In the present invention, the subject refers to a vertebrate or invertebrate animal. In some embodiments, the subject is a vertebrate, such as a mammal, preferably a human being. In some embodiments, the subject is a domestic animal or laboratory animal, comprising, but not limited to, household pets such as dogs, cats, pigs, rabbits, rats, mice, gerbils, hamsters, guinea pigs and ferrets. In some embodiments, the subject is a livestock animal. Non-limiting examples of domestic animals may comprise alpacas, bison, camels, cows, deer, pigs, horses, llamas, mules, donkeys, sheep, goats, rabbits, reindeer, and yaks.

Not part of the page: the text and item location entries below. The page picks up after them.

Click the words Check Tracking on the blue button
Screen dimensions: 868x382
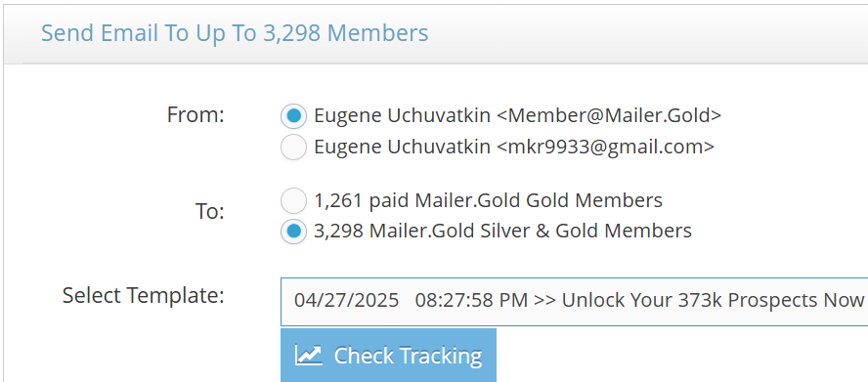click(408, 356)
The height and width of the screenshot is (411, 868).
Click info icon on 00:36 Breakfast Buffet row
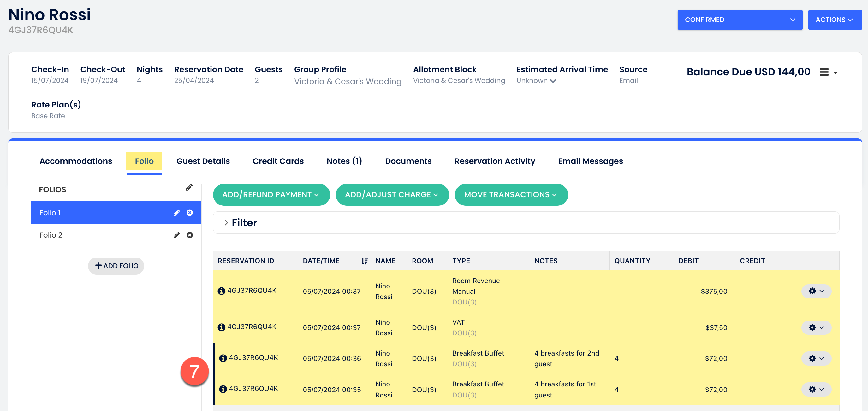pos(223,358)
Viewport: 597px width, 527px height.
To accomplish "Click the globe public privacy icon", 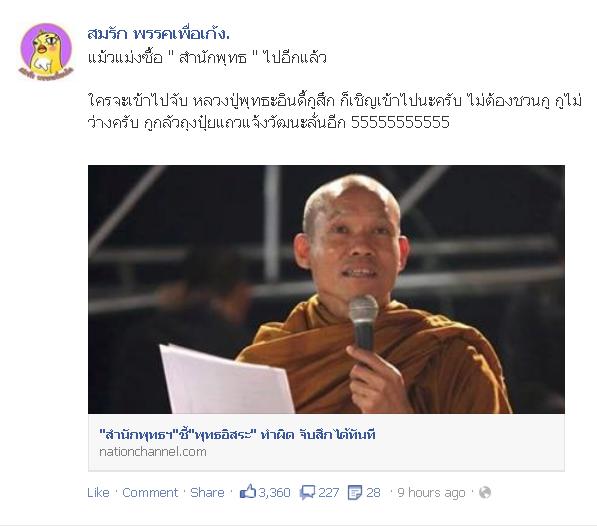I will tap(485, 492).
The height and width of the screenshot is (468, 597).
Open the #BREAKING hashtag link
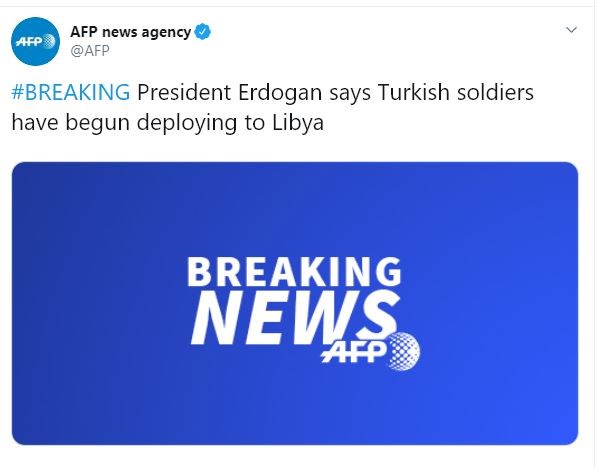tap(71, 93)
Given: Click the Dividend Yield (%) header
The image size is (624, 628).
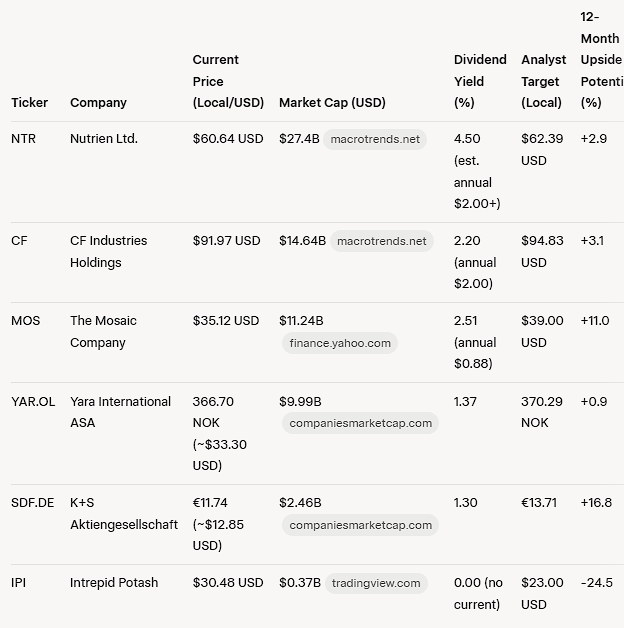Looking at the screenshot, I should (480, 81).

The biological sample comprises cancer tissue, cancer tissue fragments, cancer cells, blood, plasma, blood cells, saliva, tear fluid, stool, and urine separated from the subject, but the present invention is not limited thereto. Alternatively, the biological sample may be separated from cancer tissue, cancer tissue fragments, cancer cells, blood, plasma, blood cells, saliva, tear fluid, feces and urine. In addition, the DNA may be DNA separated from tissues, cells, etc., and it may be cell free DNA (cfDNA) floating in blood, plasma, body fluids, etc., or circulating tumor DNA (ctDNA) shed from tumor cells.
Methods for measuring the methylation status of CpG sites in genomic DNA as long as they are known in the art may be used without limitation and, for example, may comprise Ms-SNuPE, methylated DNA immunoprecipitation (MeDip), bisulfige sequencing, bisulfite treatment followed by next-generation sequencing, microarray, genome-wide microarray, PCR, methylation-specific PCR, real time methylation specific PCR, MethyLight PCR, MethyLight digital PCR, EpiTYPER, PCR using methylated DNA-specific binding protein, quantitative PCR, DNA chip, molecular beacon, next-generation sequencing panel (NGS panel) and methylation-sensitive southern blotting, and, preferably, bisulfige sequencing, bisulfite treatment followed by next-generation sequencing, microarray or genome-wide microarray.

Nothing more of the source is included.